WARUM PAARTHERAPIE OFT NICHTS BRINGT

Zwei Hauptgründe stehen im Vordegrund:

1. Zu tiefe Therapiefrequenz
Stellen Sie sich vor, Sie haben akut Rückenschmerzen, Ihre Beweglichkeit ist massiv eingeschränkt oder Sie sind gar blockiert. Sie gehen zum Arzt, er behandelt Sie mit Schmerzmitteln, einer Spritze, manualtherapeutisch, wie auch immer. Bei der Verabschiedung schlägt er einen Nach-sorgetermin in vier oder fünf Wochen vor. Wie reagieren Sie?
Genau, Sie fühlen sich unverstanden, nicht ernst genommen oder denken, „wahrscheinlich hat er es nicht nötig...!“
Genau dies berichten aber viele Paare in meiner Sprechstunde von ihren paartherapeutischen Erlebnissen, vor allem wenn die angestammte Paarbeziehung durch eine deklarierte oder aufgeflogene Aussen-beziehung gestört oder gar akut bedroht ist oder wenn jemand der Partner ernsthafte Trennungsabsichten äussert. Der eine, „bleibende“ der beiden erleidet starke seelische Schmerzen. Bloss: Wodurch unterscheidet sich ein solcher von einem körperlichen Schmerz? Oder anders gefragt: Können Sie spontan die Frage beantworten, was schlimmer ist: Die Sprache oder das Gehör zu verlieren?
Zudem: In jeder Sitzung braucht es einen Moment, um wieder in der Therapie anzukommen. Kaum sind die Partner „warm“ gelaufen, ist die Sitzung vorbei, es wartet wieder der banale Alltag, der nächste Termin, die nächsten Probleme, Ausweichmöglichkeiten.

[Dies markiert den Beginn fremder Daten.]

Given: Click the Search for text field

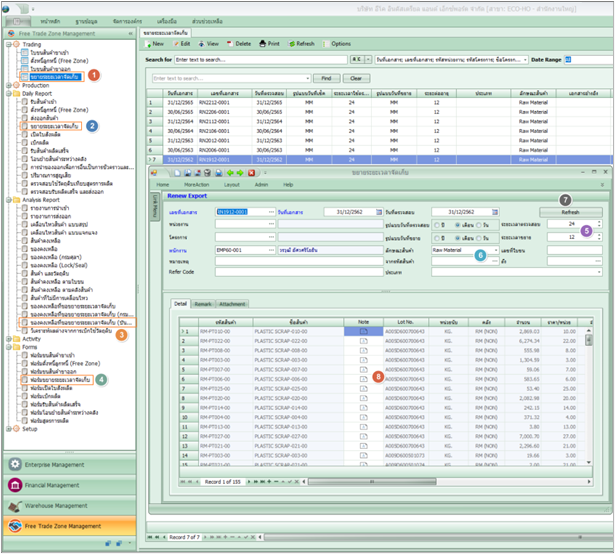Looking at the screenshot, I should click(x=261, y=60).
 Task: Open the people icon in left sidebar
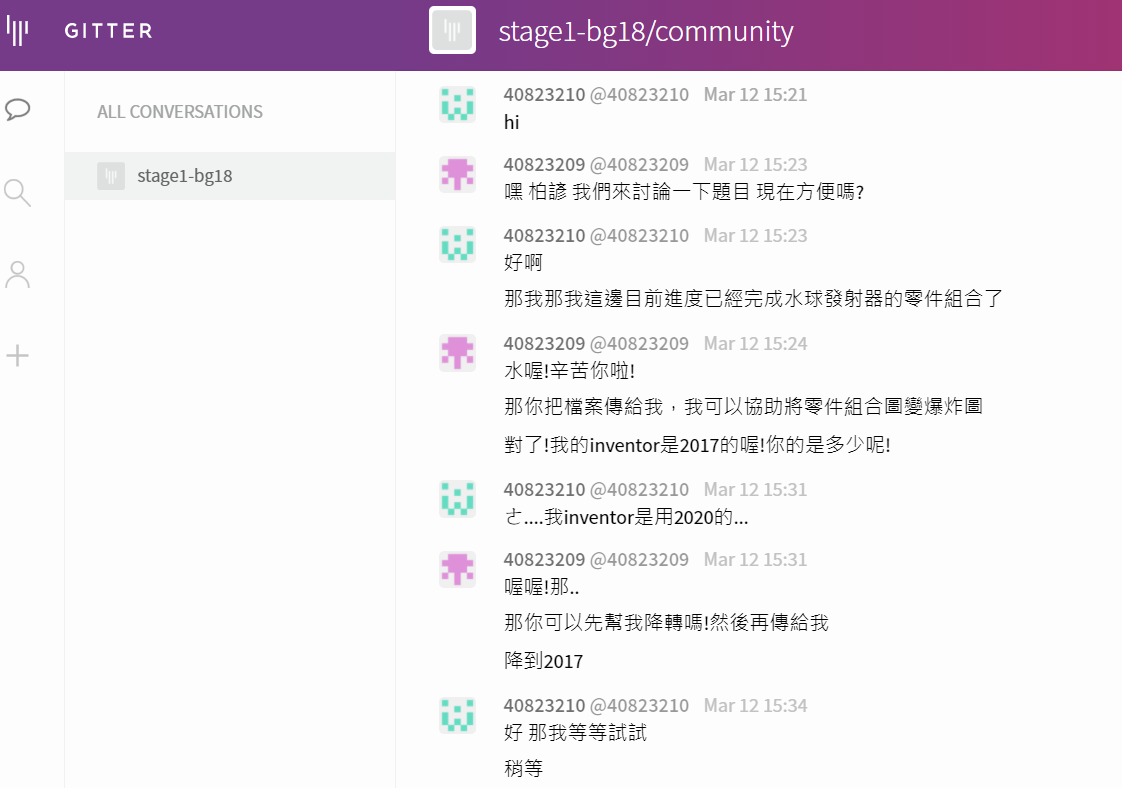(17, 274)
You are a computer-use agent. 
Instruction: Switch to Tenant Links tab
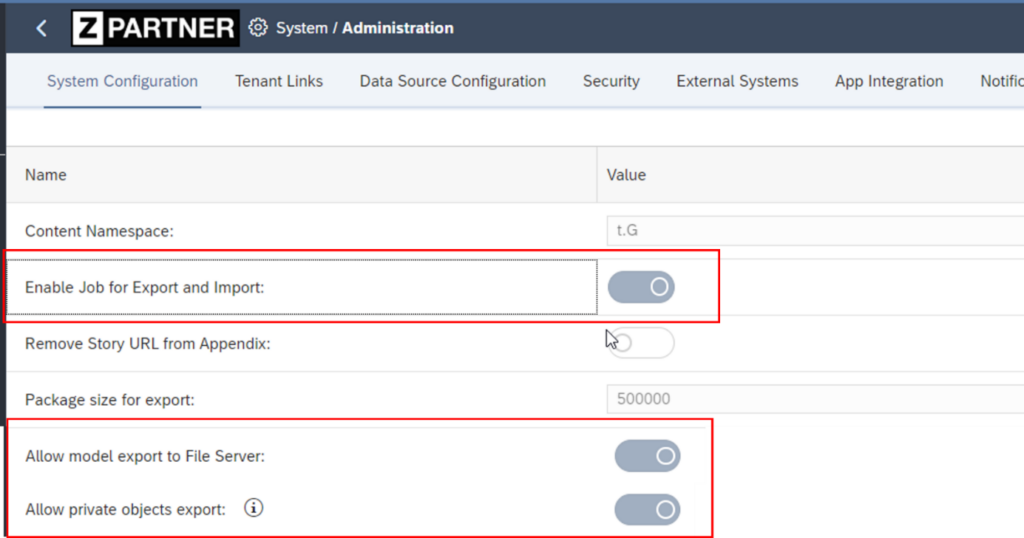(279, 81)
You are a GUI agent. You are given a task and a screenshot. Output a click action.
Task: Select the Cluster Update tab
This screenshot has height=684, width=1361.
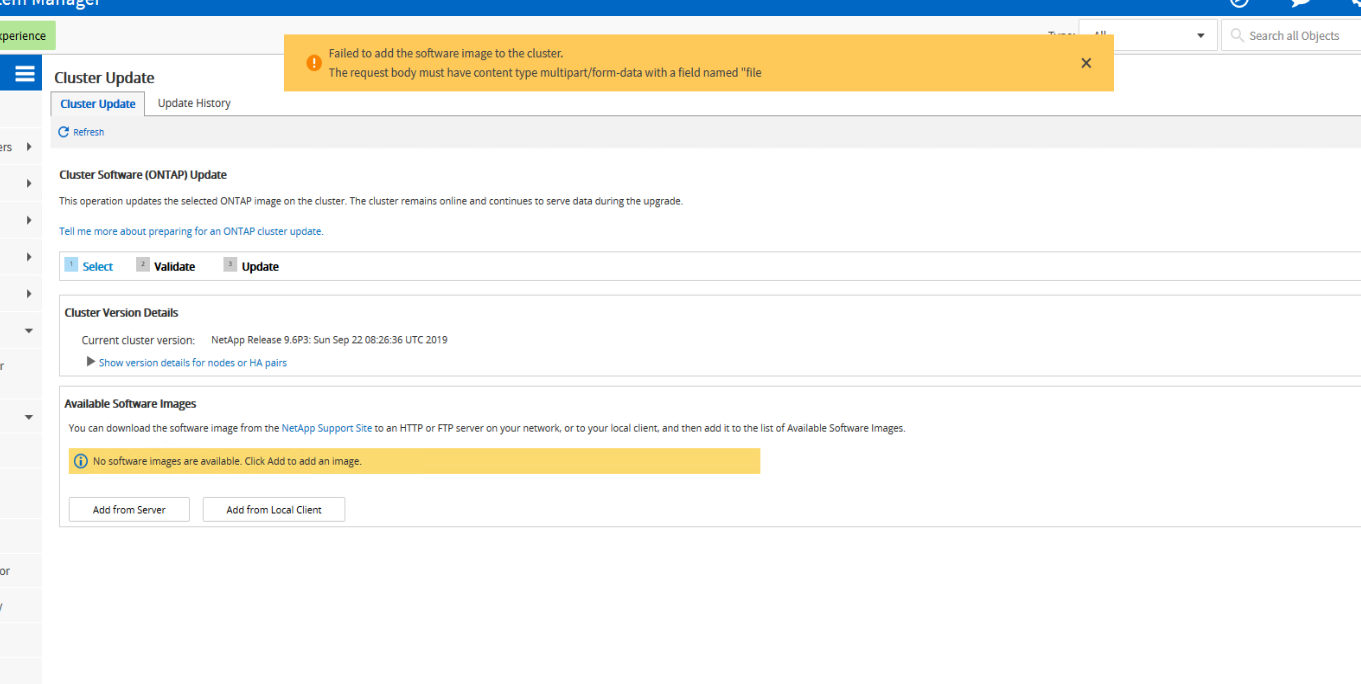pyautogui.click(x=98, y=104)
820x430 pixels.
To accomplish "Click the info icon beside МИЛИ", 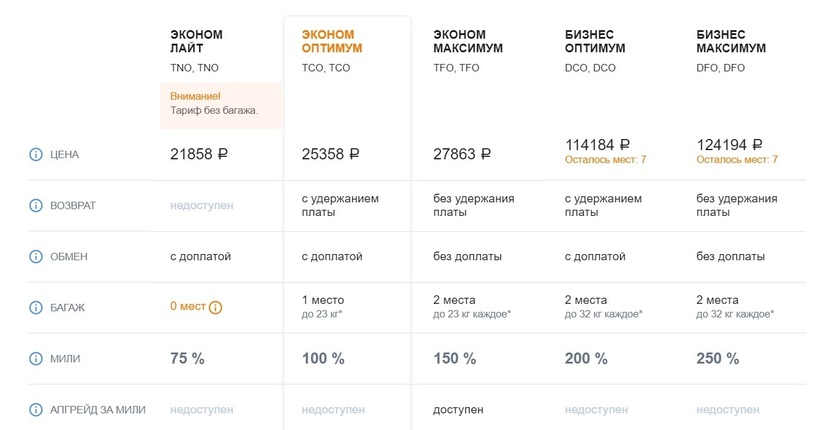I will [36, 359].
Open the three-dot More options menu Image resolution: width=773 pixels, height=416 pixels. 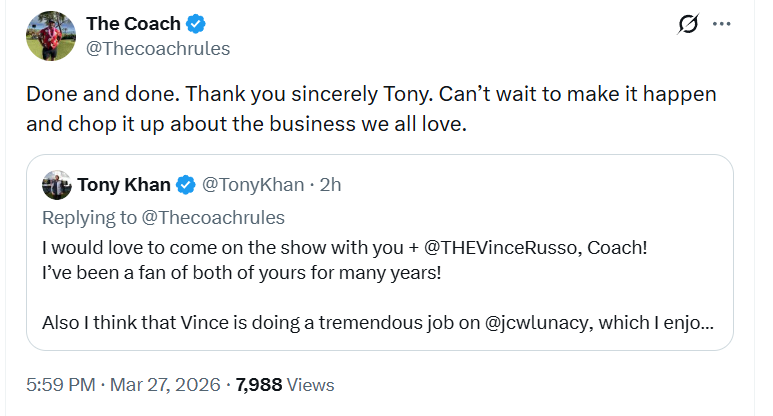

2. Gute Miene zum bösen Spiel
Einer der beiden Partner will (fast) zu jedem Preis aus der Beziehung raus, was auch immer die Gründe sein mögen und kommt wegen des „schlechten Gewissens“ oder „aus Anstand“ in eine solche Therapie und kann sie unterlaufen, ohne sich gross äussern zu müssen. Nach wenigen teuren Sitzungen wird die Therapie dann abgebrochen, weil auch der andere Partner, zähneknirschend zwar, findet, dass „es nichts bringt“ und „schade um's Geld ist!“.